Une croissance de 0,9% en cas d’arrêt rapide du conflit
Dans le meilleur des cas, c’est-à-dire celui d’une guerre qui prendrait fin à court terme, l’envolée des prix du gaz comme du pétrole resteraient relativement contenue (jusqu’à 92 dollars le baril maximum au deuxième trimestre, avant de redescendre autour des 70 dollars mi-2027). La hausse des prix énergétiques se répercuterait malgré tout sur l’inflation qui atteindrait en données harmonisées 1,7% en 2026, soit +0,8 point par rapport à l’estimation de décembre.
Une mauvaise nouvelle pour le pouvoir d’achat des salariés qui resterait stable alors qu’une progression de 0,7% était initialement attendue. De quoi peser à la fois sur la croissance de la consommation des ménages et l’investissement des entreprises et donc sur la dynamique du PIB qui progresserait de 0,9% sur l’année. Un moindre mal toutefois puisqu’il s’agit d’une révision à la baisse de seulement 0,1 point.

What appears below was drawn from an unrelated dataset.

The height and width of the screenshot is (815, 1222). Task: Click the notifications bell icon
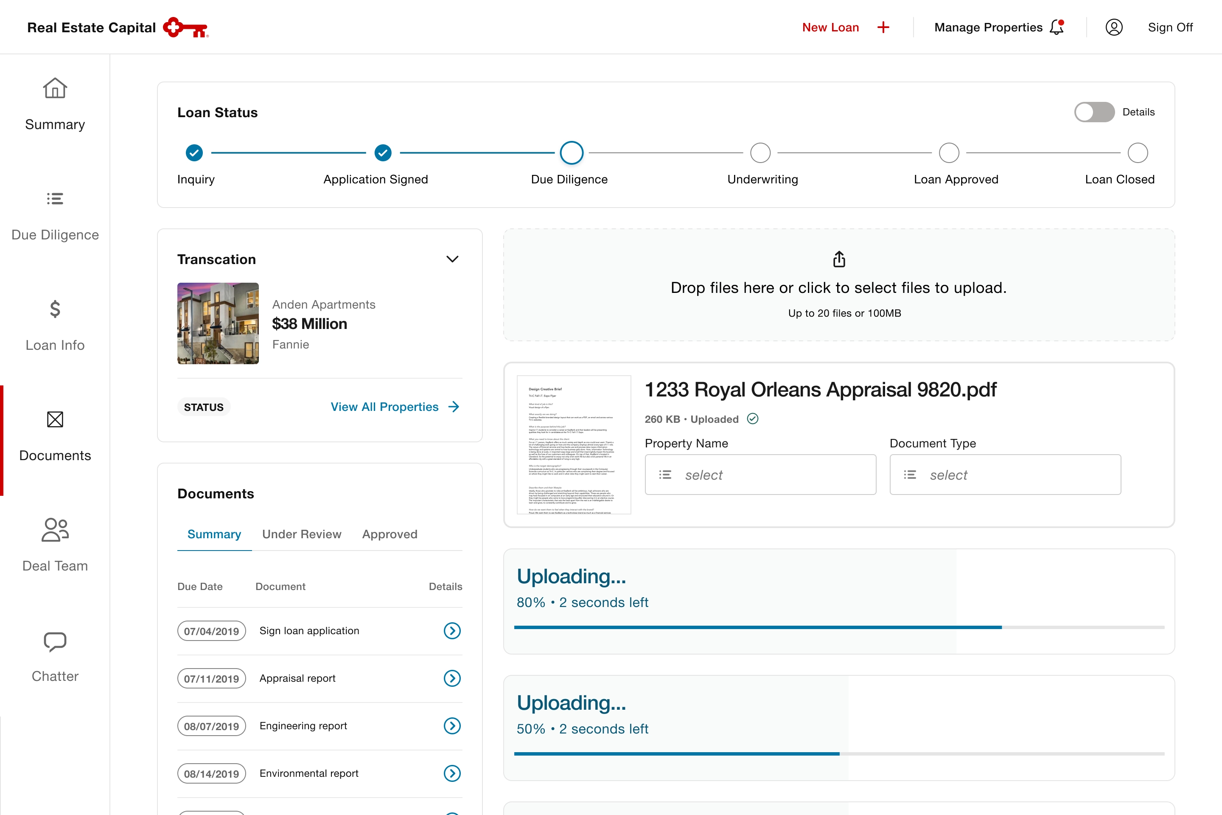tap(1057, 27)
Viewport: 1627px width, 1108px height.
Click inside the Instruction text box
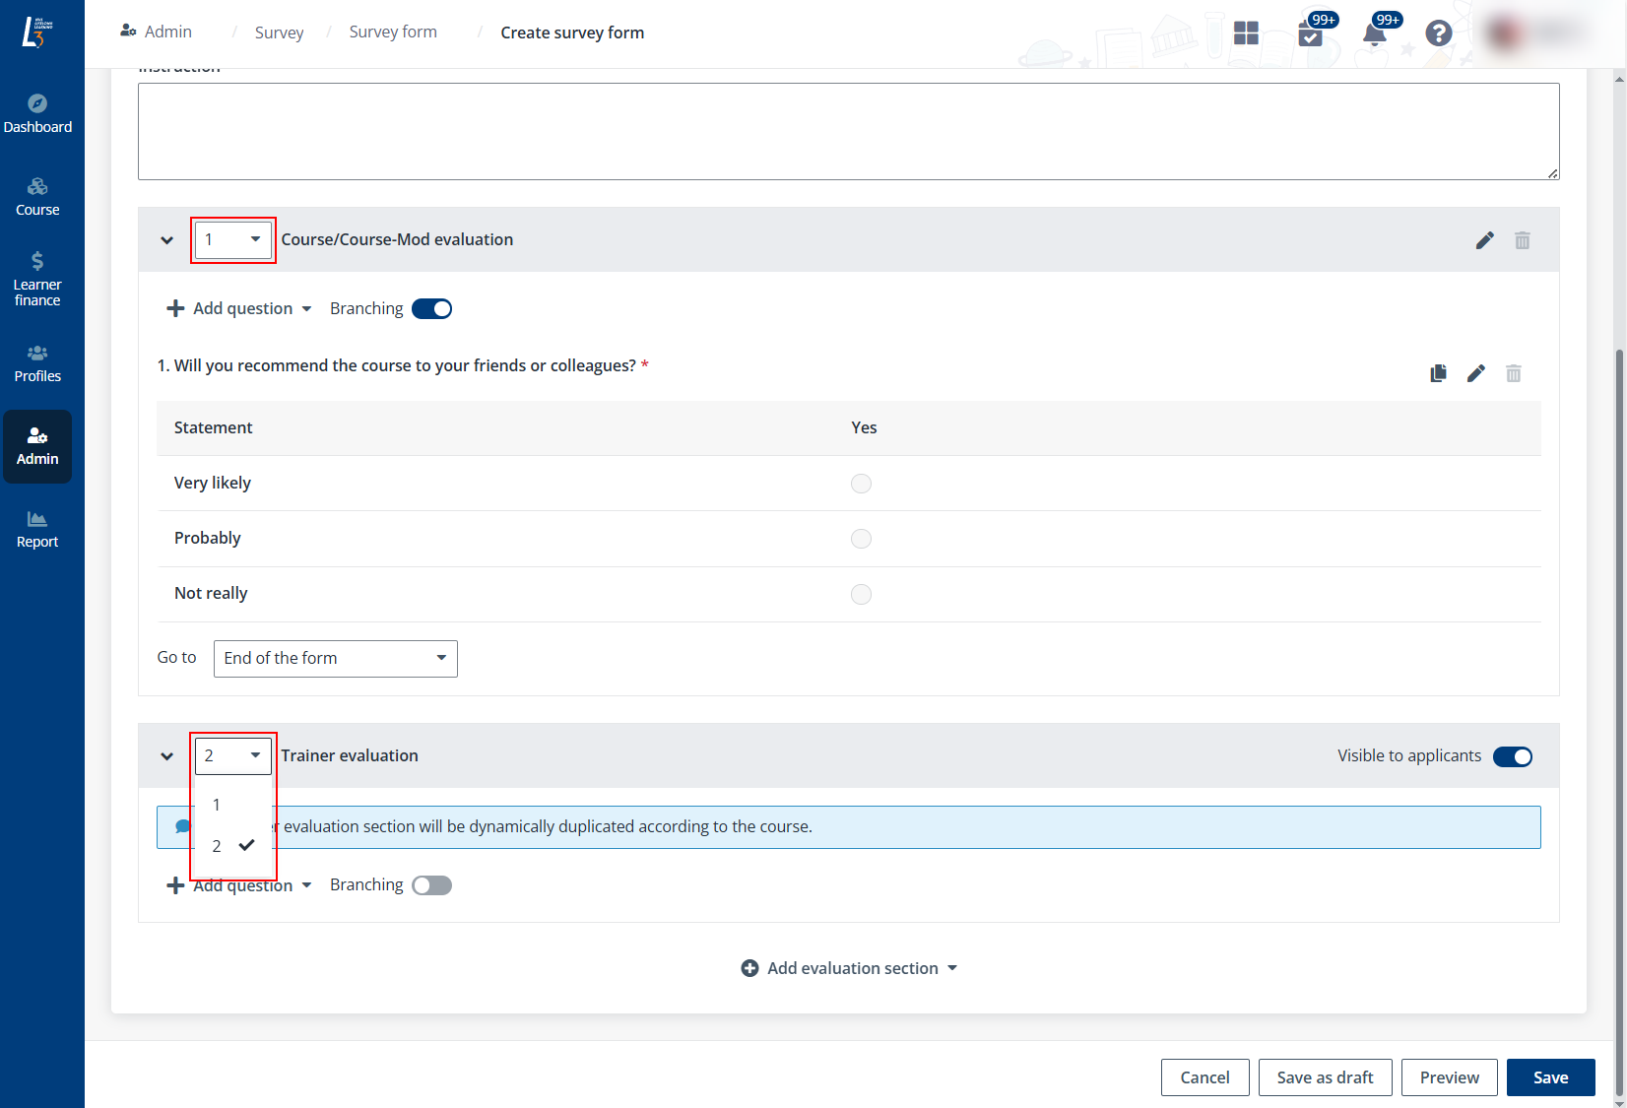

« La hausse des prix de l’énergie, conjuguée à une révision à la hausse des taux d’intérêt par rapport à décembre, pèserait » encore sur la croissance en 2027 (+0,8%, -0,2 point) juge par ailleurs la Banque de France. Avant d’envisager une reprise en 2028 (1,2%, +0,1).
Une croissance abaissée jusqu’à 0,3% en cas de conflit durable
La donne ne serait pas du tout la même si le conflit au Moyen-Orient se prolongeait. Le scénario de la Banque de France dit « défavorable » (baril à 119 dollars au deuxième trimestre) conduirait à une inflation de 2,5% en France en 2026 et une croissance de seulement 0,6%.
« La hausse des prix de l’énergie à court terme serait plus forte que dans le scénario de base, de même que le niveau d’incertitude sur les marchés financiers. Mais la production et les exportations de pétrole et de GNL en provenance du Moyen-Orient reprendraient rapidement une fois le conflit terminé, et les prix amorceraient un retour progressif vers le niveau du scénario de base qu’ils rejoindraient fin 2027 », relève la Banque de France
Le scénario le plus sombre prévoit lui un baril de pétrole à 145 dollars au deuxième trimestre. Dans cette hypothèse, 60% des flux de pétrole et de GNL qui transitent par le détroit d’Ormuz seraient interrompus au deuxième trimestre (contre 40% dans le scénario précédent) et les infrastructures existantes seraient durablement endommagées.
« Les prix du pétrole et du gaz augmenteraient davantage encore et resteraient durablement plus élevés par rapport au scénario de base », souligne la Banque de France. Avec pour résultat une croissance réduite à peau de chagrin (0,3%) cette année et une inflation presque deux fois plus forte que dans le scénario de base (3,3%).
Un choc qui n’a rien à voir avec celui de 2022
Si certains sont tentés de faire un parallèle avec la crise énergétique survenue après l’invasion russe en Ukraine en 2022, la Banque de France assure que la comparaison n’a pas lieu d’être à ce stade.
Non seulement l’ampleur du choc anticipé par les marchés sur les prix de l’énergie étaient bien supérieure il y a quatre ans, mais l’Europe et notamment la France était encore plus démunies à cet instant. À l’époque, le gaz russe représentait en effet encore 45% des importations de l’UE alors que le pétrole et le GNL provenant du Moyen-Orient en représentent aujourd’hui environ 12 et 11%, d’après UBS.
Le Vieux continent entrait en outre dans cette crise déjà affaibli par le Covid et ses conséquences, avec une inflation préexistante en raison des difficultés d’approvisionnement. Enfin, la production d’électricité en France avait largement été perturbée par l’arrêt de plusieurs centrales nucléaires il y a quatre ans, ce qui avait tiré les prix de l’électricité à la hausse.
Désormais, « la France est depuis redevenue exportatrice nette d’électricité. Dans la mesure où les interconnexions avec le reste de l’Europe sont limitées, il est peu probable qu’une hausse du prix de l’électricité dans les pays où elle est produite par des centrales à gaz se transmette aux prix français », rapelle la Banque de France.